Path: utzoo!utgpu!news-server.csri.toronto.edu!bonnie.concordia.ca!uunet!mcsun!ukc!acorn!armltd!abaum
From: abaum (Allen Baum)
Newsgroups: comp.arch
Subject: Re: endian etc
Message-ID: <178@armltd.uucp>
Date: 20 May 91 11:01:23 GMT
References: <199@titccy.cc.titech.ac.jp>
Sender: abaum@armltd.uucp
Distribution: comp
Organization: A.R.M. Ltd, Swaffham Bulbeck, Cambs, UK
Lines: 62

In article <199@titccy.cc.titech.ac.jp> mohta@necom830.cc.titech.ac.jp (Masataka Ohta) writes:

>In article <173@armltd.uucp> abaum (Allen Baum) writes:
>
>>>>As a sweeping generalization, the path from cache to registers/forwarding
>>>>path is THE critical path
>
>First, I have noticed that R3000 has LWL and LWR instruction which means
>MUX of arbitrary flipping of bytes already exists on your "THE ciritical
>path".

I agree. They do. They can't be avoided if you have load_byte instructions.
That was my point. On the other hand you shouldn't do anything to make them
worse either.

>>>No. THE critical path is on register/ALU loop, which determines the maximuum
>>>clock speed (see Jouppi).
>>So, another way of saying what I meant to say is: if both ALU and Cache access
>>are going to fit into a cycle, the cache access will be the limiting case.

>I think cache access is much slower than ALU operation.

That is my point!!!!!!!

>>Perhaps not true with a trivial cache, but true for sizes that are useful.

>Are you sure?
>Don't you know that access time increases with the size increase of cache?

Of course I know! Again, that was my pint!!!

>It should also be noted that for a large cache to be useful (fast context
>switch etc.), it should be tagged with physical address. So, you must also
>do TLB lookup.
>For example, on R4000, an ALU operation takes only 1 internal cycle
>(10ns) but cache access takes three internal cycle including tag check.

Which proves my point (and yours, I guess)

>>Again, assuming that you intend everything to run in a single cycle, anything
>>that you put into that path will therefore lengthen your minimum cycle time.
>>Which was the point I was trying to make about sign extension.

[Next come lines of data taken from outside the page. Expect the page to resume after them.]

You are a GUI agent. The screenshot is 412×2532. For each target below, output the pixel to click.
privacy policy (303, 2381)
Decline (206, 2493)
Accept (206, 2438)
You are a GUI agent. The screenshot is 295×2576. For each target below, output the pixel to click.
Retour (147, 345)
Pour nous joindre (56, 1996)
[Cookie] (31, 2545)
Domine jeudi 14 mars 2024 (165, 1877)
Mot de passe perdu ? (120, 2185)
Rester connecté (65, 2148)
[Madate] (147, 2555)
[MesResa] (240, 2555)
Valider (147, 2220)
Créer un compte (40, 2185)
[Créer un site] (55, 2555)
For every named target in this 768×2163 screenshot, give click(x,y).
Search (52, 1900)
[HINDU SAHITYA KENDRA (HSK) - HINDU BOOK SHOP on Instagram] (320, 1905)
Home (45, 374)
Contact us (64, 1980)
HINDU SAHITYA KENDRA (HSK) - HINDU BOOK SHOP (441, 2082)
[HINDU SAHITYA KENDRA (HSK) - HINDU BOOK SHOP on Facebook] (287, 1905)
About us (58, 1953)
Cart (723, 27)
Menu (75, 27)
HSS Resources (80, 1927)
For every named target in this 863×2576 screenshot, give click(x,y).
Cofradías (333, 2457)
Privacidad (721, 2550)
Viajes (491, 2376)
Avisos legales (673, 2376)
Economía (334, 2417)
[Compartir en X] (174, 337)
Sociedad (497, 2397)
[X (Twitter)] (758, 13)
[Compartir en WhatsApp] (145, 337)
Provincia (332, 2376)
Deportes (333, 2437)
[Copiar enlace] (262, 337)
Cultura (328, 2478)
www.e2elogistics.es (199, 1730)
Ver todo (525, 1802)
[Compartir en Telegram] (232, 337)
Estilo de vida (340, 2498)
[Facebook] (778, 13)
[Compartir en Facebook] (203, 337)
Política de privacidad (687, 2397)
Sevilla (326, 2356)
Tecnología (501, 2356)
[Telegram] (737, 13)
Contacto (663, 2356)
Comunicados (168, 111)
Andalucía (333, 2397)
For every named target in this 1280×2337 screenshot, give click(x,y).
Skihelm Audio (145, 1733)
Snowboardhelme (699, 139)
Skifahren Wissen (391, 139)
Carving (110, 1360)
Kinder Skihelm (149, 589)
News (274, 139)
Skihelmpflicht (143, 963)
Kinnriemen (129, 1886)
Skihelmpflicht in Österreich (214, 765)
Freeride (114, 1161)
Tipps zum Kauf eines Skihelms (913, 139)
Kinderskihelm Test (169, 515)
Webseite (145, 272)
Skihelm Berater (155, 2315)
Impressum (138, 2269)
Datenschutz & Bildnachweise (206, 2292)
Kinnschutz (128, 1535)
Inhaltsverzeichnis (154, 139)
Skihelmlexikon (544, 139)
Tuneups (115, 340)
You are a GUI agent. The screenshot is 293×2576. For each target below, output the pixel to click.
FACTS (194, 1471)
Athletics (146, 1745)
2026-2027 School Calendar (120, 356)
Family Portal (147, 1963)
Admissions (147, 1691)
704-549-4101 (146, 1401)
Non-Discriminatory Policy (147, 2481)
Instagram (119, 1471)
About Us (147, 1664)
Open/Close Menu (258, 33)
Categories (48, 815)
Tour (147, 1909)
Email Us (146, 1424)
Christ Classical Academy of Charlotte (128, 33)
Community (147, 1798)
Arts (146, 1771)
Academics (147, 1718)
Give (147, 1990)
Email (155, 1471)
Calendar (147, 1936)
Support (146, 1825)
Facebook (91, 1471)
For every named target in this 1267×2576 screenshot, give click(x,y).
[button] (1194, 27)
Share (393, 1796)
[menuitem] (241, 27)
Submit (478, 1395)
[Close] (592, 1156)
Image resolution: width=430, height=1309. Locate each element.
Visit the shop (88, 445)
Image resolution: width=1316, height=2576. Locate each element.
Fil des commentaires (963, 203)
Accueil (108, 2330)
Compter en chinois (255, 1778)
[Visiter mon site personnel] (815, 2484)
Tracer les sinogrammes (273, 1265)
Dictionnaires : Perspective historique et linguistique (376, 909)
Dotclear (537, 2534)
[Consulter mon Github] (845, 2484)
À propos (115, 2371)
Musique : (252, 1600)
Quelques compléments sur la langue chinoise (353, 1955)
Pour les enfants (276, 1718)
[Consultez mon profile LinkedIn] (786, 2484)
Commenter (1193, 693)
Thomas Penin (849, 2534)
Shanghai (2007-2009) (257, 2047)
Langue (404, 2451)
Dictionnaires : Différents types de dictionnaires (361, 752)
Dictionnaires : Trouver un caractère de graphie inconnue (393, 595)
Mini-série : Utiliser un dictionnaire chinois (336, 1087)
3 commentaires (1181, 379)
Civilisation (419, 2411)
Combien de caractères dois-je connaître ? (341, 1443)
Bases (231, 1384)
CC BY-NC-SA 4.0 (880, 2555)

>With todays technology, it is a bad idea to access cache in a single cycle.
                                 ^^^ ^^^     ^^^^^^ ^^^^       ^^^^^^ ^^^^^
Ah, now this is a very interesting position, and not one that I can dismiss out
of hand, either. All my arguments were based on single cycle cache access
(not including address formation, so most of todays RISCs have 2 internal cycle
cache access, by your definition).

 In order for this approach (taken by the R4000) to be effective,
you have to be able to schedule loads sufficiently far in advance so they
don't stall. In a 'N'cycle cache access, you need to schedule N-1 cycles in
advance. So, there is a law of diminishing returns there. Furthermore, you
can't block on a cache access in progress, so your cache has to be pipelined.

None of this is impossible- witness the R4000; they did it. They feel that the
gain in cycle time outweighs the extra stalls, and the extra design complexity.

So its probably time for a new thread - costs of multi-cycle cache access in
design complexity and number of stalls vs. the benefits. Any takers?